Laravelを最新のバージョンに更新するタイミングは難しい。しかし、5.7,5.8などのメージャーバージョンが更新された直後に更新するのは避けた方が良いです。なぜなら、新バージョン直後は必ずいくつか予想できない問題が出てきて、その修正がマイナーバージョンアップとして暫く続くからです。しかし、ある程度時間が経過して落ち着いたバージョンをインストールしても、やはり予想できない問題が出てきてます。

例えば、私の大きなプロジェクトでは、その複雑さゆえに、必ず毎日storage/logs/laravel.logの中身をクロンで私宛にメールして、エラーが出ていないかチェックしています。
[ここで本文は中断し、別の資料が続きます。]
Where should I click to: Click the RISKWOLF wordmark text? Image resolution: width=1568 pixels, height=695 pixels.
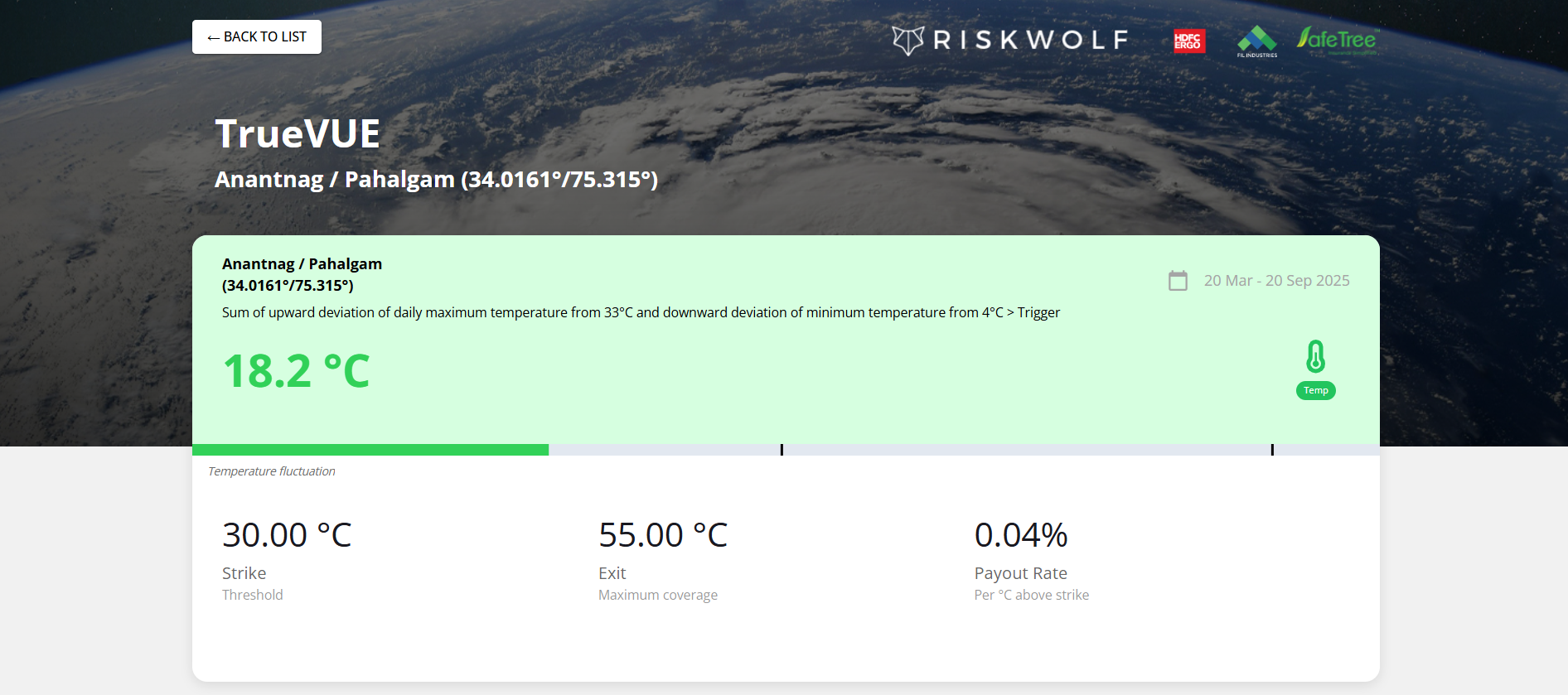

そのメールで6月に入ってからいきなり毎日報告されてきたのが以下のようなエラー。

[2019-06-07 00:40:22] production.ERROR: Invalid method override "__CONSTRUCT". {"exception":"[object] (Symfony\\Component\\HttpFoundation\\Exception\\SuspiciousOperationException(code: 0): Invalid method override \"__CONSTRUCT\". at /vol1/usr/www/example/ec/vendor/symfony/http-foundation/Request.php:1244)
[stacktrace]
#0 /vol1/usr/www/example/ec/vendor/laravel/framework/src/Illuminate/Routing/RouteCollection.php(159): Symfony\\Component\\HttpFoundation\\Request->getMethod()
...

ウェブログを調査すると、以下のようなログで、とても虚弱性を狙うためのスキャンくさい。

47.106.182.80 - - [06/Jun/2019:11:22:45 +0900] "POST /index.php?s=captcha HTTP/1.1" 500 1695 "http://xx.xx.xx.xx/index.php?s=captcha" "Go-http-client/1.1

しかし、それ同様な情報をサイトにPOSTしてもエラーとはならなく、不思議と思っていました。ほとんど毎日エラーとなっているので、Googleで調べてみましたが情報はなし。SuspiciousOperationExceptionとあるので、app/Exception/Handler.phpで対応すればいいのかな、くらいに考えていました。

その矢先に、購読しているLaravel Newsにおいて、以下が掲載されていました。

そう、SuspiciousOperationExceptionがらみの変更があったようです。そのリンクは、PR(pull request)で、読んでみると。

ふむふむ。PR作成した人は、どうも私と同じ状況のようで、Symphonyの更新がこのエラーの登場となったようです。そうそうLaravelSymphonyをベースとしているの思い出しました。

このPRでは、以前のように500でなく404(ページーがないエラー)で返す変更の提案でした。しかし、Laravelの作者であるTaylorくんが、「そう固定してしまうのは自由がなくなり困るケースが出てくるのでは?」と変更に反対の発言をし、開発者の采配にゆだねる方向に進み始めます。

しかし、違うひとが登場してきて、毎回この500エラーをslackやemailで報告されるのは嫌であるし、それを防ぐためにどのプロジェクトでもそのException をキャッチするのも面倒なのでデフォルトで404エラーとすべきだと発言。つまり最初に提案したPRの変更の方がいいと。

そして最終的には、そちらがベターということで、5.8.24での変更(修正ではなく)として5.8にマージされることになります。 そう大げさな変更でないですが、開発者として私もバージョンを更新するだけで私のプログラムをいちいち変更しないのは良いことと思います。

今回のことで、以前はchangelogは細かすぎて無視してきたけれど、意外とコードの変更の決断などが理解できて面白いと思った次第です。